Overlap-driven injection tiers
| Overlap depth | Injection | Token cost |
|---|---|---|
| 0 tags | Nothing | 0 |
| 1 tag (indirect) | One-liner summary | ~30 |
| 2+ tags (direct) | Task + recent action | ~100 |
| Same file modified | Conflict alert | ~150 |
Conflict Detection
File-level awareness
When the orchestrator consolidates heartbeats, it checks for overlapping files_modified. If two sessions list the same file, the relevant context files are annotated with a warning.
The orchestrator detects conflicts but does not resolve them — that's the operator's decision: coordinate, merge, or promote one session as the authority.

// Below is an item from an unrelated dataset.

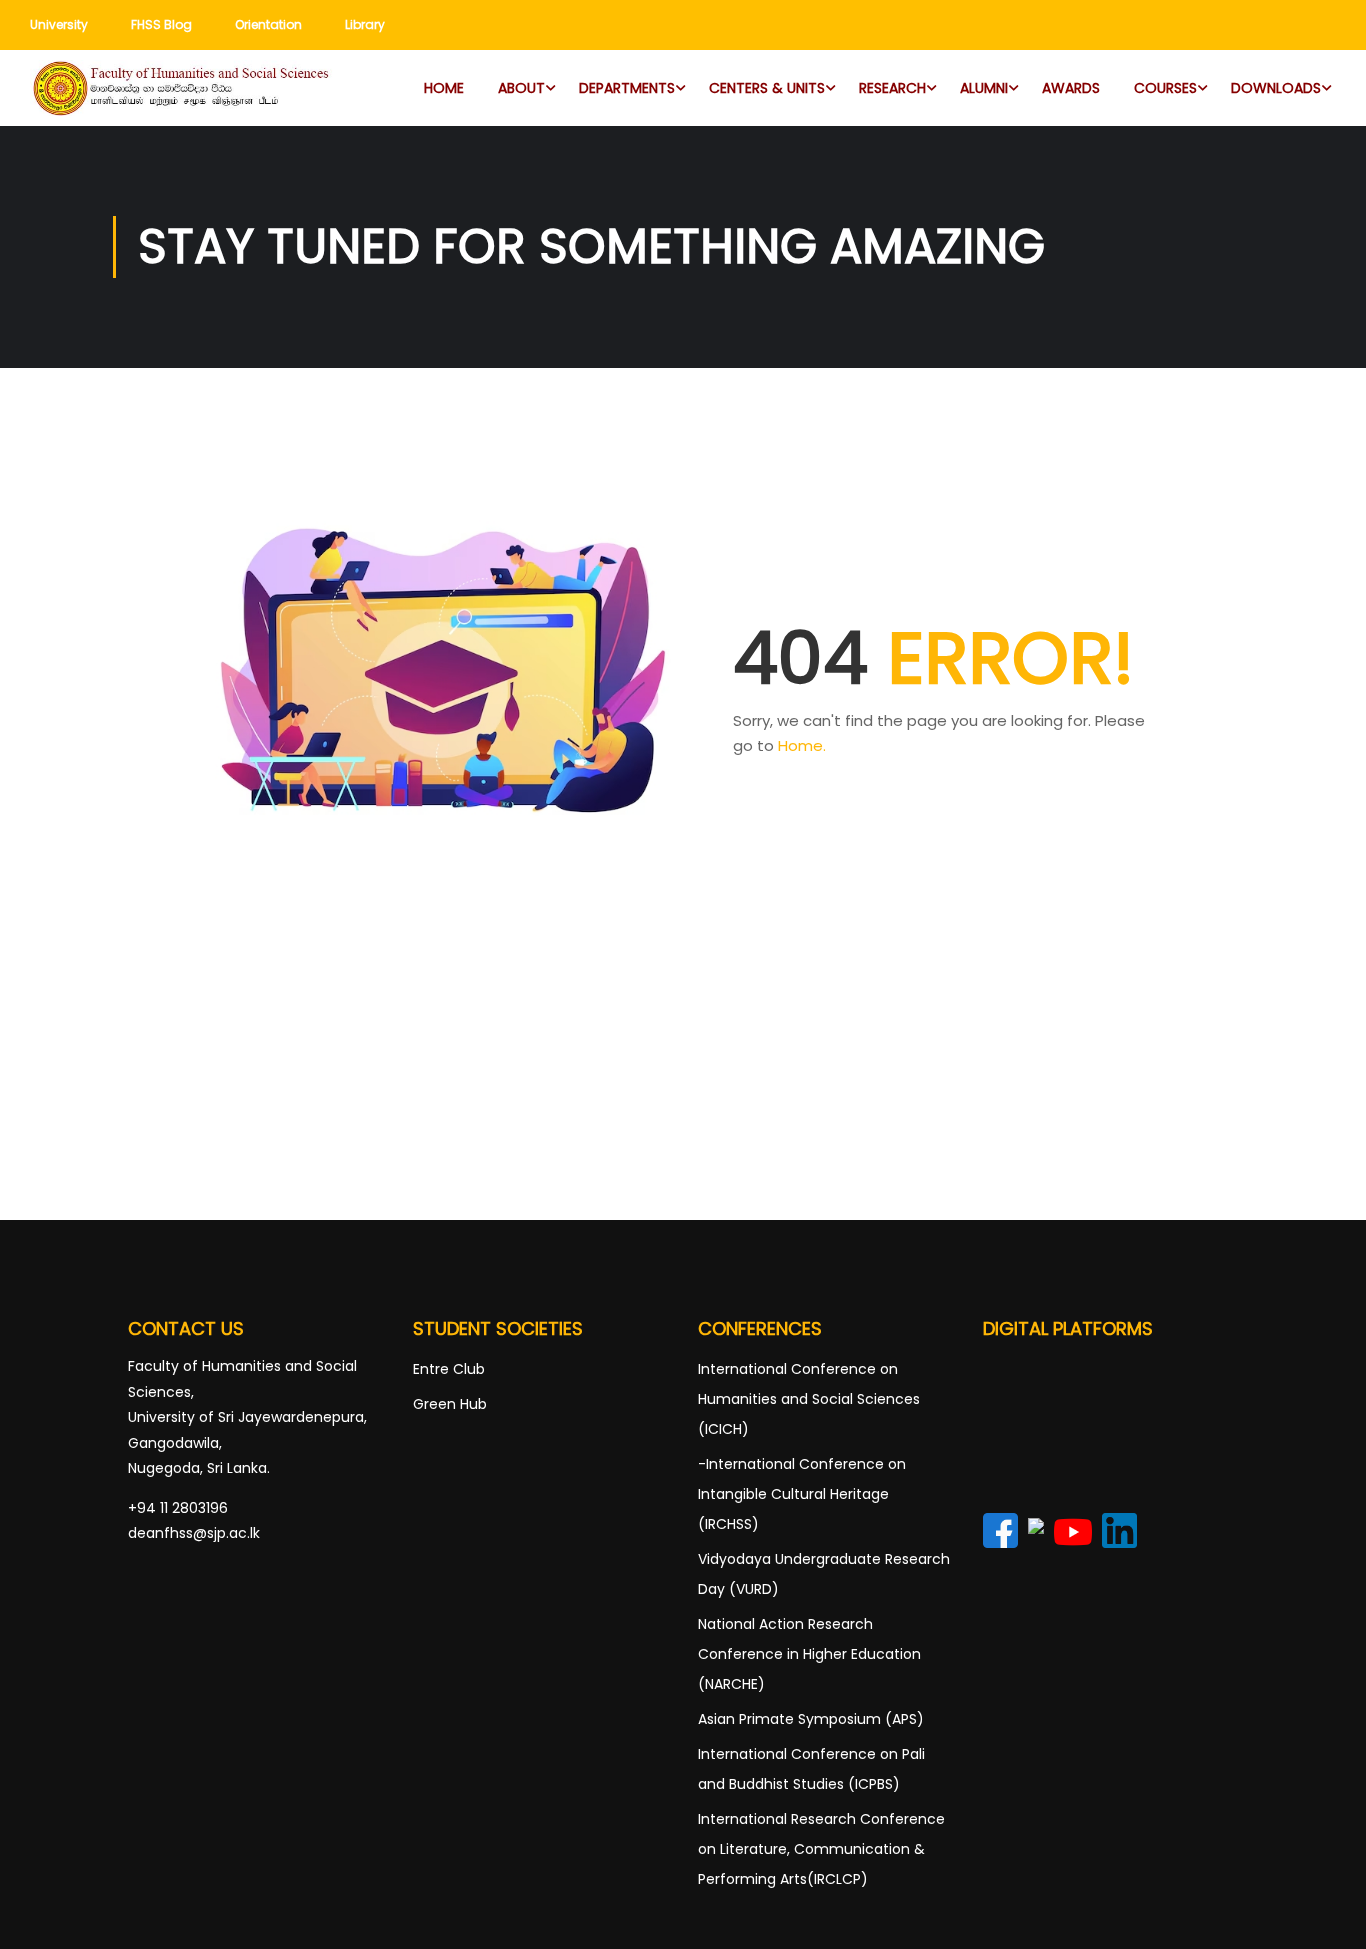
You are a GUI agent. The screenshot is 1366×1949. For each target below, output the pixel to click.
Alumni (984, 88)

files_modified tracks writes only — reads inform entity tags but don't trigger conflict detection.
Work Journal
Durable record across sessions
Beyond live session coordination, the session manager maintains a durable, queryable journal of everything each session has done, decided, and deferred. Today this data is scattered across git commits, PRD files, DAILYLOG entries, and CHANGELOGs.
Six entry types: achievement (concrete work completed), decision (choice made with rationale), todo (actionable work identified), aspiration (future-looking idea), learning (non-obvious discovery), blocker (impediment needing resolution).

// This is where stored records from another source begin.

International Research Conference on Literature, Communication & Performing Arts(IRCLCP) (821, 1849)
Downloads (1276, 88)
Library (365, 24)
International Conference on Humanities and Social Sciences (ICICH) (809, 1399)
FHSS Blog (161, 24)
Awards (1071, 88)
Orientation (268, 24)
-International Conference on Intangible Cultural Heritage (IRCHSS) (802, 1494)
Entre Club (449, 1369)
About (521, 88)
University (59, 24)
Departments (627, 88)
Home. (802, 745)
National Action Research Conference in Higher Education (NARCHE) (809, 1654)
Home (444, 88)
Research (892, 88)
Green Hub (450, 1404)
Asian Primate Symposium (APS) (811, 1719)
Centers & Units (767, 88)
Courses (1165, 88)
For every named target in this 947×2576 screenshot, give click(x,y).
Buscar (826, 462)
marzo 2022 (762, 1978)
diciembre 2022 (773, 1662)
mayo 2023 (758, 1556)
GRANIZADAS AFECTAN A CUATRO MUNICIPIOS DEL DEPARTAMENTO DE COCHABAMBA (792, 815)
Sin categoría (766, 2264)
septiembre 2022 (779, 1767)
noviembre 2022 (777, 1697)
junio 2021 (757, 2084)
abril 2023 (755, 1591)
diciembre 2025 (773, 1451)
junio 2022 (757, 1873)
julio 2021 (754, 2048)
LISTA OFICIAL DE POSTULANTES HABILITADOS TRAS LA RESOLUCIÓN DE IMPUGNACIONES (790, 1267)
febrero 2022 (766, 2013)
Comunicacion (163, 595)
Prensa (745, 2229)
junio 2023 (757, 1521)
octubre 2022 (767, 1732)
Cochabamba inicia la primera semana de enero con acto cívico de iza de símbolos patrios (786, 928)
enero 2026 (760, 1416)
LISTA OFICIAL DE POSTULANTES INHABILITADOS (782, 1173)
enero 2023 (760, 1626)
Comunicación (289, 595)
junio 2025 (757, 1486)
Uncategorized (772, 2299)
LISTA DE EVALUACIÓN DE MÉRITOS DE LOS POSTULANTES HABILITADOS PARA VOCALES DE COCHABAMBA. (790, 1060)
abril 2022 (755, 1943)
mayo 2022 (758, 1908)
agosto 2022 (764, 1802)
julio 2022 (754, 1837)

Entries are project-scoped JSONL at memoryOS/journal/{project}.jsonl — append-only, one per line. Queryable via jq or a dedicated reader skill.
Three creation modes: explicit (operator invokes /journal), inferred (orchestrator scans git commits, PRDs, DAILYLOG), hooked (session-end summary emitted automatically).
Context injection
When a new session starts, the journal injects a project-scoped summary: recent achievements, open TODOs, active decisions, aspirations. ~300-500 tokens per project, only for projects the session is working in.
Security and Durability
Security model
- Session files are local to
runtimeOS/sessions/— ephemeral, not synced or backed up - No secrets in heartbeats — task descriptions and file paths, not contents or credentials
- Voice endpoint is bearer-token protected — only the Maia orchestrator holds the token
- Context injection is untrusted — sessions should verify claims rather than blindly trusting the registry
Durability
runtimeOS/ is ephemeral by design. The orchestrator self-heals on startup — missing directories are created, stale heartbeats are rebuilt. The only durable record is the journal in memoryOS/, backed up per the infrastructure spec.

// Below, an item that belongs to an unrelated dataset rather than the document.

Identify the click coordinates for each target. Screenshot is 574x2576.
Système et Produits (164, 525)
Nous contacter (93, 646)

entities.toml stays in runtimeOS/ — it's auto-learned and rebuilds itself over time. Loss means temporary loss of relationships until re-observed.
Token Economics
Model routing
| Task | Runs as | Tokens |
|---|---|---|
| Heartbeat monitoring | Rust binary | 0 |
| Entity-tag overlap | Rust binary | 0 |
| Conflict detection | Rust binary | 0 |
| Registry consolidation | Rust binary | 0 |
| Narration synthesis | Haiku API | ~200-500/call |
| Session work | Session's own model | Session's budget |
~10-20 narration calls per hour, ~6,000 tokens/hour, ~48,000 tokens/day. At Haiku pricing: negligible. Complex multi-session narrations fall back to Sonnet. Frontier models stay in sessions.
Current Status
The session manager is fully specified with architecture, entity-tag model, overlap computation, conflict detection, work journal, and implementation priorities defined. Implementation pending — the spec is the deliverable for this phase.